Hot Honeys and Dorky Dudes: Perceptions of Beauty and Interracial Dating in Asia

When I first started traveling to Asia over 30 years ago, I became aware people were having a disproportionate reaction to my appearances. To be succinct, they treated me like I was movie star handsome. I wasn’t then, am now. What was happening?

I hit Taiwan as a nineteen year old student. There were almost no foreigners at the time. As part of the class, I traveled around Taiwan visiting temples. I had two Taiwanese women follow me from city to hamlet, mountain to ocean. Everywhere I went, there they were. As a teen I was mystified by the attention and incapable of fully taking advantage. Before this, women never went out of their way—except to avoid me. I was probably the first foreigner they’d interacted with beyond the movie screen.  I was the unwitting beneficiary of a glamorized and fetishized view of Westerners common at the time. [Is it any wonder I still love this place].

I lived in Korea not long after, and found myself continually compared with Robert Redford, back when he was still handsome. I don’t look like Robert Redford—never have. I’m more of a Brad Pitt. Korean women were simply comparing me to the only handsome blonde foreigner they knew. Perceptions of my face benefited from being part of a very small control group.

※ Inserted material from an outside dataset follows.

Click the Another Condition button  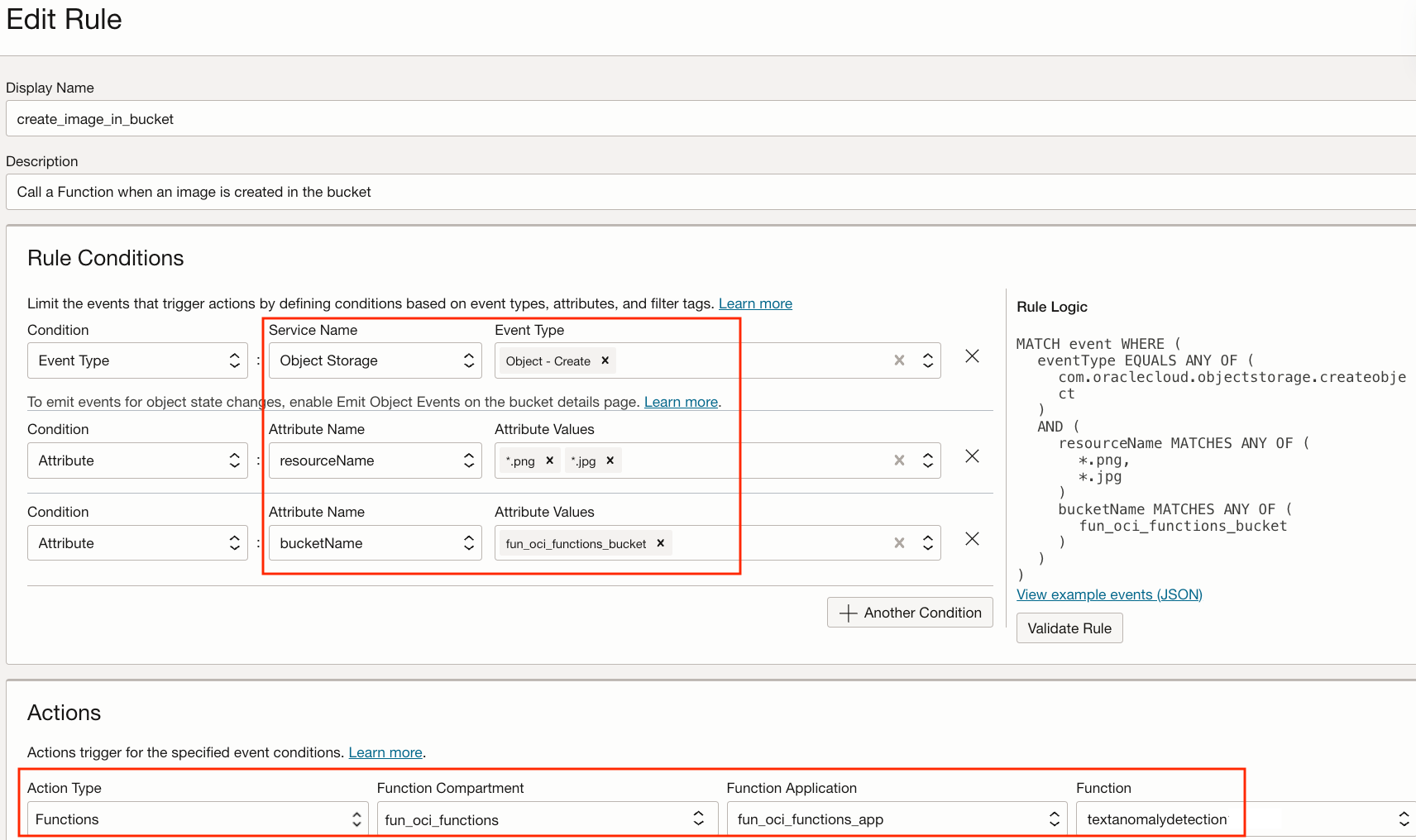pos(910,613)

Beauty is a cultural construct and is radically different between groups. I know that doesn’t seem earth-shattering, but that was pre-Internet, when cultural groups, ethnicities, races, and nationalities were not sharing videos and other information. Now we’re a little more aware—black men like big butts, white guys like big boobs, and Chinese are face-focused. (I know this is a wild generalization, but in broad sweeps it has some truth).

The Chinese have 5,000 years of literary and artistic output codifying their ideas of beauty. These ideas are numerous and deeply entrenched. As a single example there are many notions of what constitutes a beautiful female face. One traditional ideal of Chinese beauty is a face shaped like a pumpkin seed (瓜子臉).

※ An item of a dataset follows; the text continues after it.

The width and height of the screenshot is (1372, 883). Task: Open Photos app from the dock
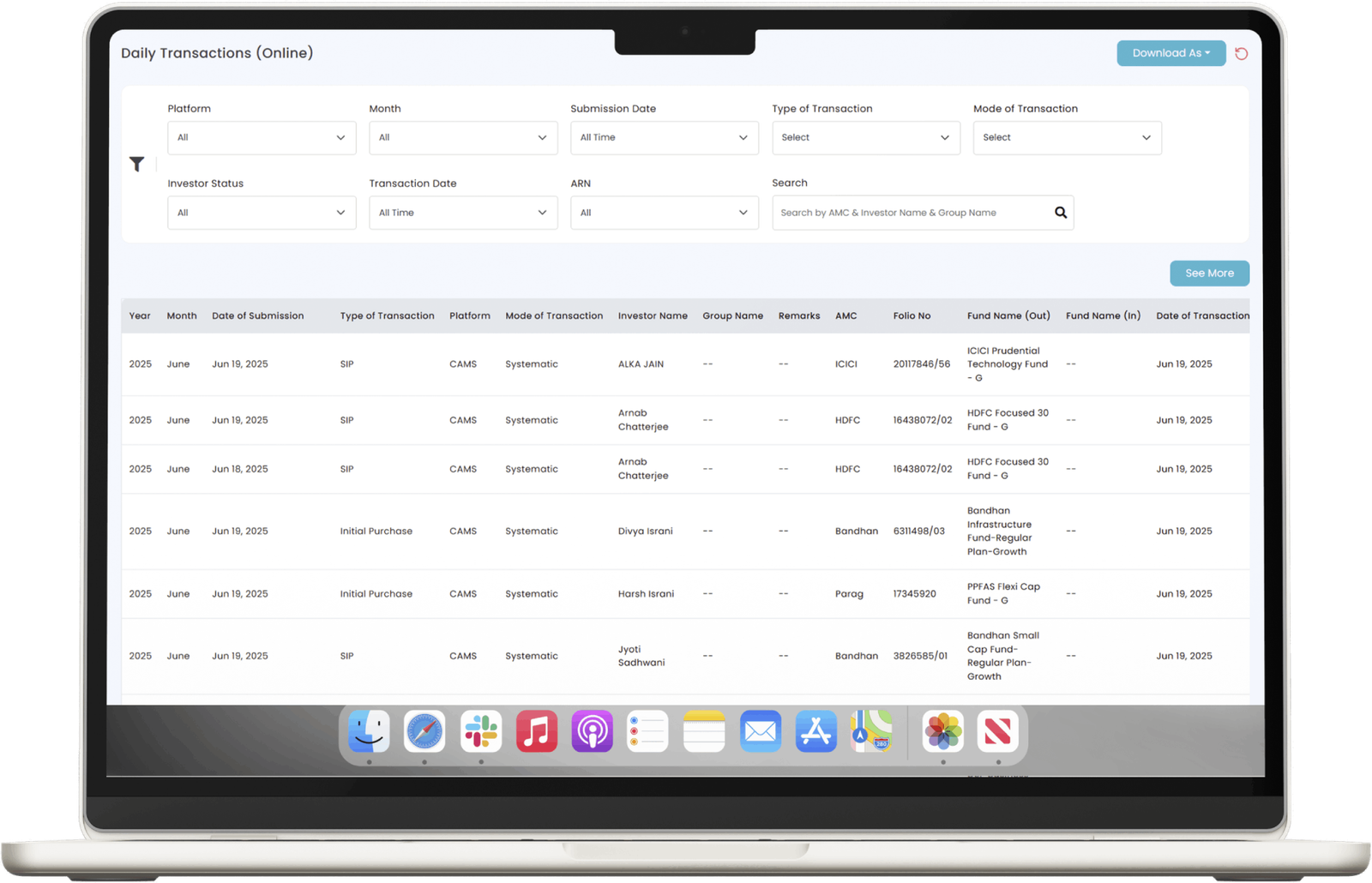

People I met were surprised at what Asians I found attractive. Their tastes equally mystified me. When this extensive code of beauty is applied to Westerners the system implodes. Our faces defy Tang Dynasty ideals of beauty, leaving the Chinese without a baseline for judging foreign beauty. I’ve benefited from the phenomena. I have a large, protruding, hooked, ugly Germanic nose.  Asians simply cannot see it, though it is literally as plain as the nose on my face. Asians measure nose size by broadness not height. Many find my prodigious proboscis positively pretty because it’s paper-thin. Sometimes having a misunderstood face isn’t beneficial. When I was younger, my eyes were limpid pools of cobalt; an azure sea the ladies could swim in. They’ve since become plain gray. When Asians look at eyes, they simply survey the eyelid shape. Do you have double eyelids? Check. Moving on. Poetry must suffer greatly from the lack of the concept of eyes being the windows to the soul. My best and worst physical features both get ignored. I guess it’s a bit of a push.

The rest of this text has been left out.